As the GC matures, FDC network differences become more apparent. ICAM, FCγRIIb expression²²³ and sonic hedgehog (SHH) expression (Fig 3c and²²⁴) by FDCs is more evident within the GC LZ, and in particular at the LZ-DZ interface, than is observed with the FDCs within the FM more proximal to the SCS. Given the positioning of MRC-derived FDCs closer to the SCS of LNs, it may be that their contribution to the FDC network found within the FM is larger⁹⁹. The functional differences between these FDC zones suggest that the nature of the cellular interactions with lymphocytes within these distinct domains could differ. For example, SHH found within GC LZs is known to influence self-renewal and cell-fate determination in other tissue compartments, including as hematopoietic niches, hair follicles and thymocyte selection^225–228. In support of the idea that SHH could influence LZ centrocytes, it has been reported that a subset of GC B cells express both of the required components of the Hedgehog (Hh) receptor, Ptc and Smo²²⁴. Interestingly, expression of Smo can be increased with CD40 or BCR signaling²²⁴, suggesting that successful engagement with stimulatory antigen and/or Tfh cells would empower hedgehog signaling. Hedgehog signaling in GC B cells promotes their viability in vitro and reduces Fas-induced apoptosis²²⁴, providing further evidence that within the GC LZ both FDC-derived and Tfh-derived factors can promote protection from the apoptosis prone state of GC B cells^{215, 229}.
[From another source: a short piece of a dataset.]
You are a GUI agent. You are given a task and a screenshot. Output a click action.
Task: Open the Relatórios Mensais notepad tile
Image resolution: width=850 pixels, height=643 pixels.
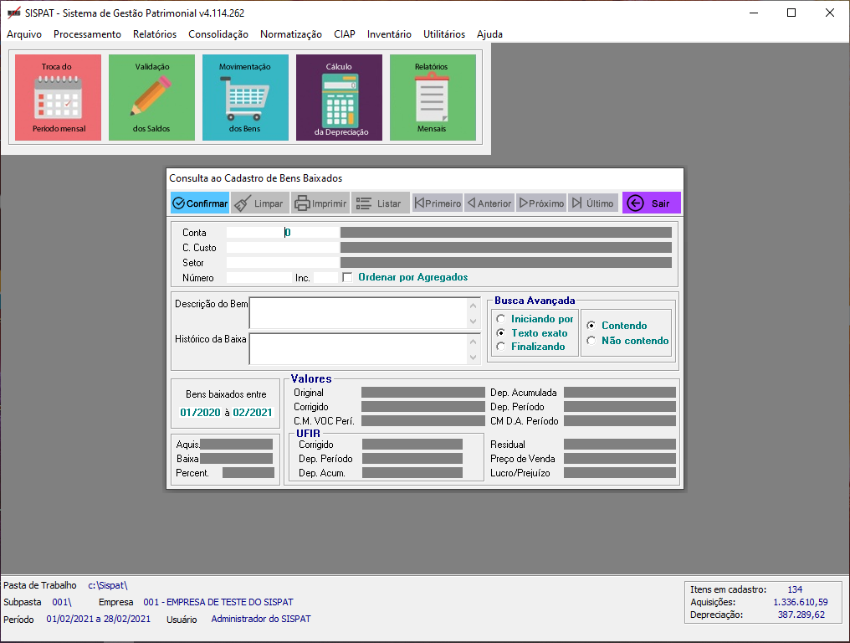coord(433,97)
5.2. B cell differentiation within the newly formed LZ

Studies that have examined the formation of BM-resident long-lived plasma cells have observed that the plasma cells that persist are predominantly generated after the peak of the GC response^{125, 230}. However, there is evidence of B cell differentiation toward this effector lineage within the FDC network, even at this very early stage. In addition to Bcl6+ GC B cells, antigen specific B cells with large amounts of cytosolic immunoglobulin (cIg) can be seen centrally placed in follicles and adjacent to FDCs (Fig 3d,¹²⁶). It is unclear whether the interactions with accessory cells within the still evolving LZ microenvironment are sufficient to instruct the transcriptional program that is needed for longevity in plasma cells²³¹.

At this same place and time, within the emerging GC LZ, responding B cells lacking both Bcl6 and cIg can also be observed, suggestive of an alternative lineage fate such as a GC-derived memory B cell. Although the lineage fate of such Bcl6neg antigen-specific B cells remains unclear, and whether they have the capacity to persist long-term is unknown, these observations nevertheless suggest that not all GC B cell progeny are committed to Bcl6 expression and self-renewal in this arena even during this stage of LZ expansion. Although Tfh cells are already in residence at this point in time, it is intriguing that the first events are not entirely devoted to centroblast formation. Given that the production of long-lived memory B cells is the predominant effector cell output of younger GCs that persists^{125, 232}, it is tempting to speculate that the unique conditions of this stage may contribute to that lineage-fate preference. There are multiple differences within newly formed GCs (days 3–5 with most immunization regimes): 1) FDCs have more recently undergone activation, 2) antigen deposits may be less likely initially to be in complexes with high-affinity antibody, possibly enabling more processes reliant on activated complement^{220, 233}, 3) newly arrived Tfh cells are more prone to produce IL-21 than IL-4 than at later stages in GC maturation²³, and 4) LZ resident B cells have just transitioned from the peri-follicular preGC program and could therefore theoretically not have yet obtained the centrocyte program or higher affinities that are typical of a late time point^{55, 234}.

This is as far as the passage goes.